Definition taken from Webster's II New Riverside Desk Dictionary, Home and Office Edition, from Houghton Mifflin Company, 1988.

Wednesday, November 12, 2014

So... About That One Word Stuff...

Some of you, my lovely readers, will remember that last year, I began participating in the OneWord365 community. (For a refresher, stop by my page explaining what that's about and how I'm involved.) Last year, 2013, was "dream." This year, I chose "focus."

I have not been as active on the blog this year as last year, and I certainly haven't shared much about my One Word 2014. But I've still been focusing on, well, "Focus."

When your last summer at home falls apart, you can choose to focus on how selfish people ruin what should be your happy time... or you can focus on the fact that you've still got several days you can work to make happy ones just for you.
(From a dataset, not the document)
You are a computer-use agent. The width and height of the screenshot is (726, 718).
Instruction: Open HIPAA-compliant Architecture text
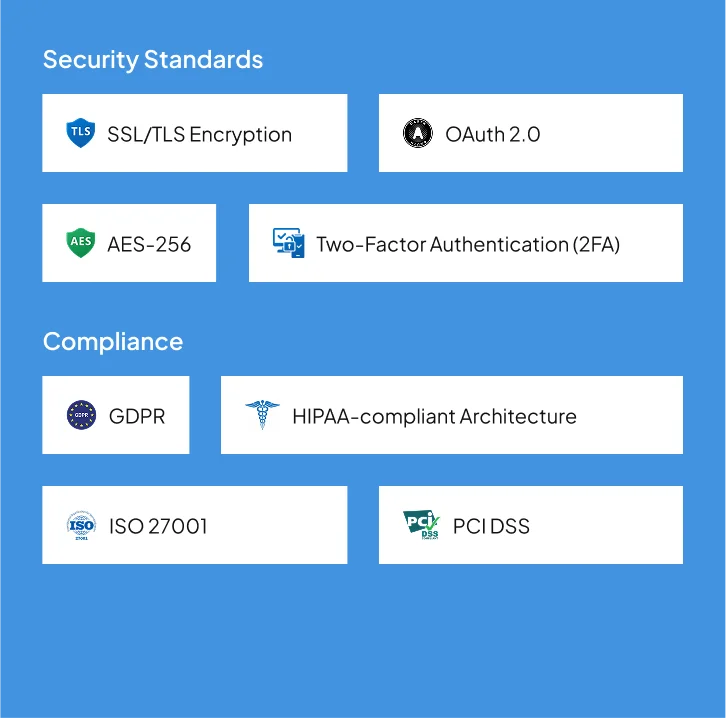[434, 416]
When you start a new life at a new school, you can choose to focus on everything you identified with in high school... or you can focus on the stuff that actually interests you today, and find a new identity along the way.

When you start fresh with friendships, you can choose to focus on how hard it is to connect with people and struggle to live up to old expectations... or you can focus on being yourself and truly start fresh.

When you start seeing a counselor, you can choose to focus on all the ways others' behavior has negatively impacted you... or you can focus on how to heal and grow without cutting people off.

When you're told your anger at and disagreement with things you grew up with is natural and okay, you can choose to focus on all the ways others and their ideas have hurt you... or you can focus on working through the anger and figuring out what you do believe.

When you make big choices that go back on ideas you once proclaimed loudly, you can choose to focus on what others will think and how humiliating it will be to change your mind so publicly... or you can focus on doing what you know is best right now and not worry about what you used to think.

And when you know your ex-boyfriend and your parents read your blog, you can choose to focus on the happy days and great new experiences of college, pretending that you're the model woman you want them to think you are... or you can focus on honesty and refuse to absorb the hurt and responsibility that isn't yours to bear. You can choose to keep things like heartbreaking decisions and low-neckline Halloween costumes and biweekly counselor appointments in conversations with friends that are never recorded for the world to read... or you can share your story the way you want to and let people take it as they will.

For those of you reading this who know me personally, I'd like to ask you to please not message, text, email, or otherwise respond to this post to me. Comments on this post will not be allowed. I'm not pretending this post doesn't exist; I just would not like to discuss it. Thank you.